Retome o texto sobre a hipótese da droga como porta de entrada e continue-o a partir do ponto em que termina.

Texto extraído:
• • • •

Jornal Folha de S. Paulo – Por Drauzio Varella
Consideramos porta de entrada a droga que reduz o limiar para a adição a outros agentes.
Essa hipótese foi levantada em 1975 por Denise Kandel, ao observar que jovens envolvidos com drogas psicoativas, costumam fazê-lo em estágios e sequências. Tipicamente, o abuso de tabaco e álcool precede o de maconha, que por sua vez antecede o de cocaína e outras drogas ilícitas.
Um grande inquérito americano publicado em 2012 mostrou que entre os adultos de 18 a 34 anos que já haviam usado cocaína, 87,9% eram fumantes antes de experimentá-la, 5,7% começaram a consumir as duas drogas ao mesmo tempo, 3,5% usaram cocaína antes de ser fumantes e apenas 2,9% nunca fumaram cigarros.
Uma alternativa à hipótese da porta de entrada é a de que o uso repetitivo de uma droga psicoativa reflita determinadas características genéticas e comportamentais que aumentam o risco individual de adição a outras drogas.
Embora os levantamentos epidemiológicos possam evidenciar a sequência em que diferentes drogas são usadas e especificar suas associações, são incapazes de identificar os fatores envolvidos na progressão de uma droga para outra e os mecanismos responsáveis por ela.
Estudos clássicos na área da psicologia demonstraram que a adição é uma forma de aprendizado e que as recaídas estão relacionadas com memórias persistentes das sensações de prazer obtidas com a droga.

• • • •

(Registros de dados armazenados)

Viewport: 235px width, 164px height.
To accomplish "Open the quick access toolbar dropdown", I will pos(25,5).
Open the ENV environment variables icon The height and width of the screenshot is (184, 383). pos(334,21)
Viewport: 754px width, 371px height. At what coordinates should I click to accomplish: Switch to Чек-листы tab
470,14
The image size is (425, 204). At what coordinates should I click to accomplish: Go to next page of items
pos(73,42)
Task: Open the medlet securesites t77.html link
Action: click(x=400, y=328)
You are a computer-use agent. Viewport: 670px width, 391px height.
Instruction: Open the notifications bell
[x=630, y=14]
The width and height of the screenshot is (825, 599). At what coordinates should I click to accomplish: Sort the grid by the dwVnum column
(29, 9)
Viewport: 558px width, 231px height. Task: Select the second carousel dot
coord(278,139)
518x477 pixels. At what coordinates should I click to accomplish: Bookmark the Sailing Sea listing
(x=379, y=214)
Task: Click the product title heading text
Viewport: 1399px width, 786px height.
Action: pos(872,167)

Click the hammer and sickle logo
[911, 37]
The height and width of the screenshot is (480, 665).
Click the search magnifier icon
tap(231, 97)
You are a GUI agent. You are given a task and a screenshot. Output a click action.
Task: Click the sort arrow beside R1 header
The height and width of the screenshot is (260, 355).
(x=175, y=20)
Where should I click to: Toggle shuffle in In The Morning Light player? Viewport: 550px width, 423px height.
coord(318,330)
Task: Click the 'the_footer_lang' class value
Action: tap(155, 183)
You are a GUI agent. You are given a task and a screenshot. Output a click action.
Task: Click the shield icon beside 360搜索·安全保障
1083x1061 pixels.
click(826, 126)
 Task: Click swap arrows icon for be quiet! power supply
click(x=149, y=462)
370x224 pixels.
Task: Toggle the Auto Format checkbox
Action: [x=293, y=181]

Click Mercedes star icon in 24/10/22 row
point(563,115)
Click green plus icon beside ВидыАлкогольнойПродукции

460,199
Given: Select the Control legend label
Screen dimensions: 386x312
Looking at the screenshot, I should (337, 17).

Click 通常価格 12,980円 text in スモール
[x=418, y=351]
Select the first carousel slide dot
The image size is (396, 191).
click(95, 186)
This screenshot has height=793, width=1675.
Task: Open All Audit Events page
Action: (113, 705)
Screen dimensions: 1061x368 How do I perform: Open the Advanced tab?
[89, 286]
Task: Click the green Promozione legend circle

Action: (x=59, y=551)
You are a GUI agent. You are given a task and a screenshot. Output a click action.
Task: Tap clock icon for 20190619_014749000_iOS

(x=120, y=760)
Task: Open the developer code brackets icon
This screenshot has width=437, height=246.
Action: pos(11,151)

• • • •

Resposta à tarefa:
Denise Kandel, o marido Eric Kandel (prêmio Nobel em 2000) e Amir Levine estudaram os efeitos da administração de nicotina e cocaína em ratos.
Ratos que recebiam nicotina na água de beber não se tornavam mais ativos do que o grupo-controle tratado com água pura. Já os que recebiam cocaína movimentavam-se por um tempo 58% maior.
Os que tomavam água contendo nicotina durante sete dias, para depois receber nicotina mais cocaína por mais 4 dias, ficavam 98% mais ativos.
A inversão dessa ordem (sete dias de cocaína seguidos de quatro dias de nicotina mais cocaína) não aumentava os níveis de atividade locomotora.
Um dos fatores de risco para recaídas entre usuários em abstinência é retornar aos locais em que habitualmente consumiam a droga. Descrita também em animais de laboratório, essa preferência condicionada por um local em particular está ligada aos circuitos cerebrais do sistema de recompensa.
Da mesma forma que no experimento anterior, ratos tratados durante sete dias com água contendo nicotina, seguidos de quatro dias de nicotina mais cocaína, permaneciam 78% a mais de tempo no canto da gaiola associado à administração de cocaína, do que aqueles do grupo-controle.
O casal de pesquisadores também estudou as moléculas envolvidas na plasticidade das sinapses entre os neurônios, numa área do cérebro (núcleo accumbens) encarregada de integrar os impulsos que trafegam pelos neurônios liberadores de dopamina e glutamato, mediadores das sensações de prazer e recompensa.
Uma única injeção de cocaína em ratos que haviam recebido nicotina por sete dias é suficiente para reduzir o limiar de estimulação dos neurônios que liberam dopamina e glutamato, potencializando a sensação de prazer por até três horas.
Como nos experimentos anteriores, a administração de apenas nicotina, apenas cocaína por sete dias ou cocaína durante sete dias seguidos por nicotina durante 24 horas não produz esse resultado.
Os autores demonstraram a mesma redução do limiar de excitação de neurônios induzida pela nicotina em outra área cerebral, a amígdala (responsável por orquestrar as emoções), região crítica para a adição.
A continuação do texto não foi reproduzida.